Hardware products, if they are connected to servers in China, also create espionage risk. A drone or camera connected to China over the internet allows the possibility of intelligence exploitation. This risk is not hypothetical. There are other cases, however, like subway cars. There is only national security risk in using a Chinese-made subway car if it is in someway digitally connected directly back to China, perhaps for operational updates or remote management.
China has recently banned its officials from using cars made by Tesla because it fears that the data collected by Tesla’s inboard sensors could be sent back to the United States and exploited for intelligence purposes. The Chinese government assumes, incorrectly, that the United States has authorities for collection similar to those it possesses and that the use of U.S. products or services by Chinese citizens creates similar risk. This “mirror imaging” is a useful indicator of how China itself actually behaves itself, but it reflects a profound misunderstanding by the Communist Party of U.S. law and the independence of action U.S. companies possess under the law, something that would never happen in China.

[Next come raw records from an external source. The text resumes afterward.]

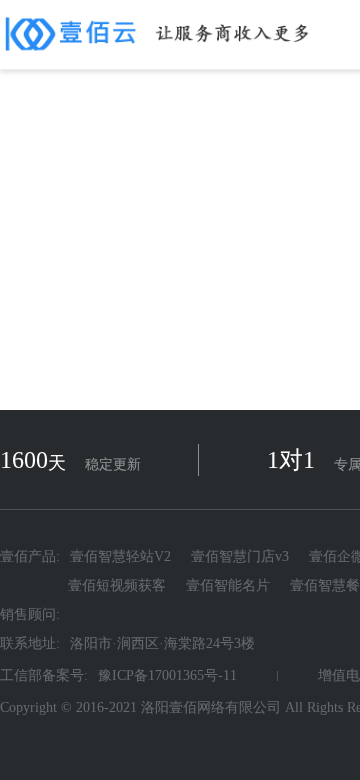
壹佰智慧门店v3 (240, 557)
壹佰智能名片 (228, 585)
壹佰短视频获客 (117, 585)
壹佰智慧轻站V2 (120, 557)
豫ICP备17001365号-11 (167, 676)
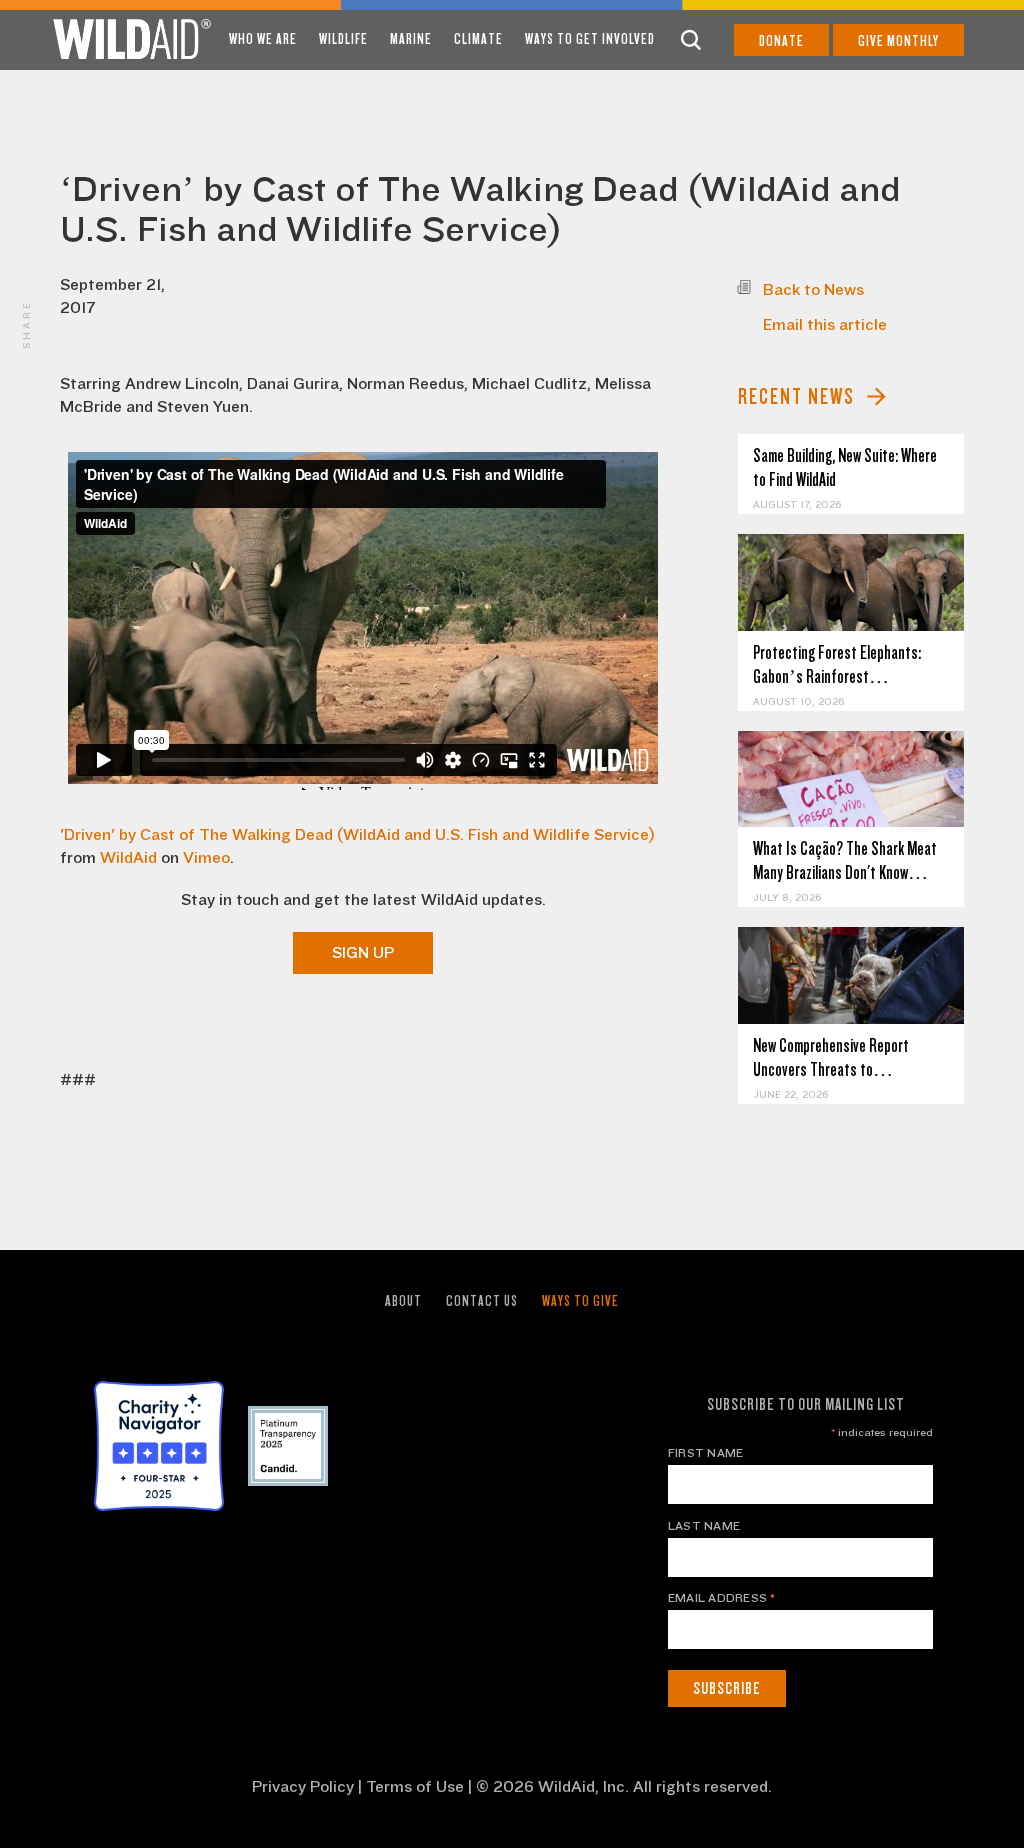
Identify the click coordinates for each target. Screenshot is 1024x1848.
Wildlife (343, 39)
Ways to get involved (590, 39)
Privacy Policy (303, 1787)
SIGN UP (363, 953)
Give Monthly (898, 41)
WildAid (128, 858)
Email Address (722, 1598)
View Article (851, 582)
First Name (705, 1453)
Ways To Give (580, 1301)
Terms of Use (415, 1787)
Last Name (704, 1526)
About (403, 1301)
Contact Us (482, 1301)
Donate (781, 41)
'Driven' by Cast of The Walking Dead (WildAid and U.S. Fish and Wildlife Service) (357, 835)
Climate (478, 39)
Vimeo (206, 858)
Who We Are (263, 39)
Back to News (813, 290)
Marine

It is not worth trying to persuade the Chinese Communist Party of this difference, but it is useful to make the point in demanding better treatment for U.S. companies operating in China or offering services to Chinese citizen. When a Chinese citizen buys fast food from a U.S. chain using a digital payment system, he or she is not subject to U.S. surveillance. Appeals to the Edward Snowden revelations do not contradict this, and the United States should not accept arguments for equivalence. This is important for making the case that it is China’s deviation from international norms and practices that is the source of the problems, and that the preferable fix is not decoupling but a verifiable compliance by China with these norms and practices.

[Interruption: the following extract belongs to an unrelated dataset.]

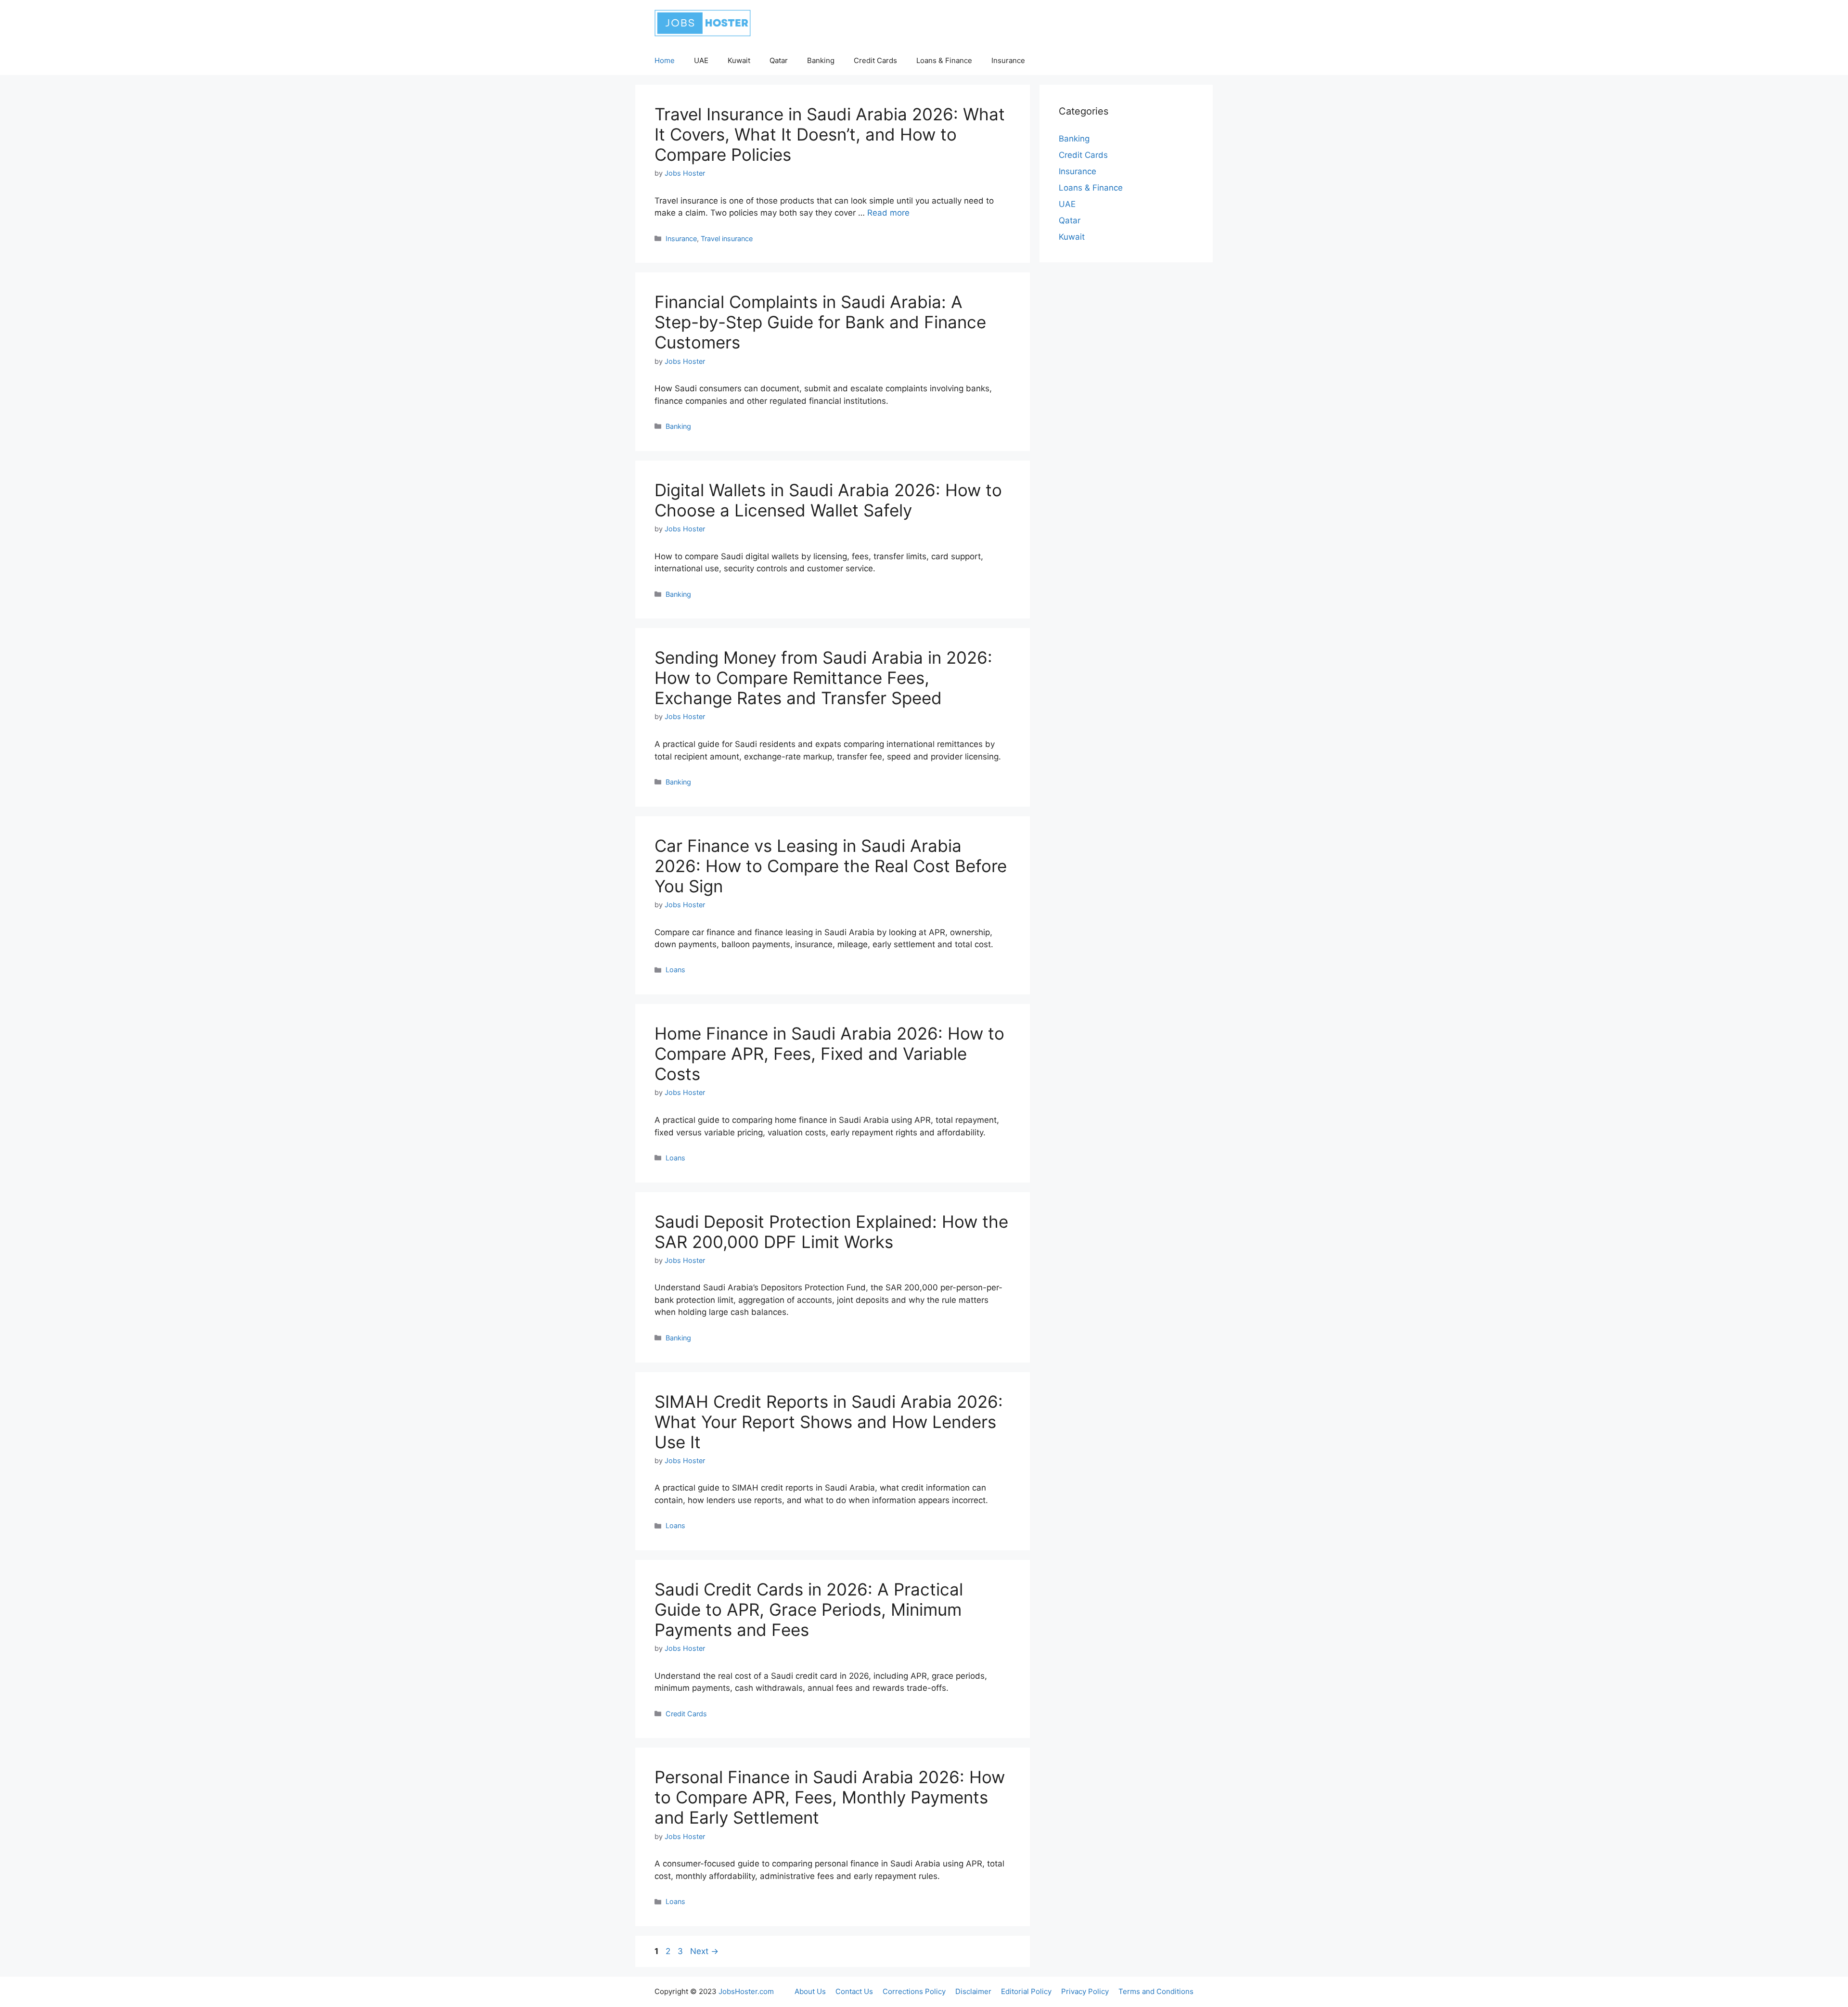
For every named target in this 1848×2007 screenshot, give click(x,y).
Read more (888, 213)
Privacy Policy (1085, 1991)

ICTS raises larger issues of data protection, content controls, taxes, privacy, and the regulation of network services operated by companies located outside of U.S. jurisdiction. All economies face these problems. Ideally, there would be some global solution, but we have only begun to adjust to a global digital economy, and in any case, the Chinese Communist Party is more likely to compete than to cooperate in the development of global rules.
We cannot yet predict the outcome of the contest with China, although the trend points to increased tension and conflict, and this means an increased risk from the use of certain Chinese technologies. Unfortunately, the logical conclusion about China’s behavior is that network-connected digital goods or services produced in China or operated by Chinese companies create unavoidable risk.

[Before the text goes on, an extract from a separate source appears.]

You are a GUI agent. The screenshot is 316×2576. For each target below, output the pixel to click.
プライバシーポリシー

However, not all transactions create risk. If sensitive data is not exposed or if China does not gain the potential for increased access to sensitive data, the risk from a transaction is low. Better cybersecurity and tailored regulation can reduce risk. Effective regulations can mitigate risk without the need for a complete bifurcation of supply chains. Bifurcation may be where we end up, although there is a chance, albeit a decreasing one, that China will change its policies. In the interim, the goals should be to use incremental and minimal regulation (combined with better cybersecurity). A balanced approach could reduce and manage risk while minimizing harm to U.S. companies from premature or overly expansive regulation.
James Andrew Lewis is a senior vice president and director of the Strategic Technologies Program at the Center for Strategic and International Studies (CSIS) in Washington, D.C.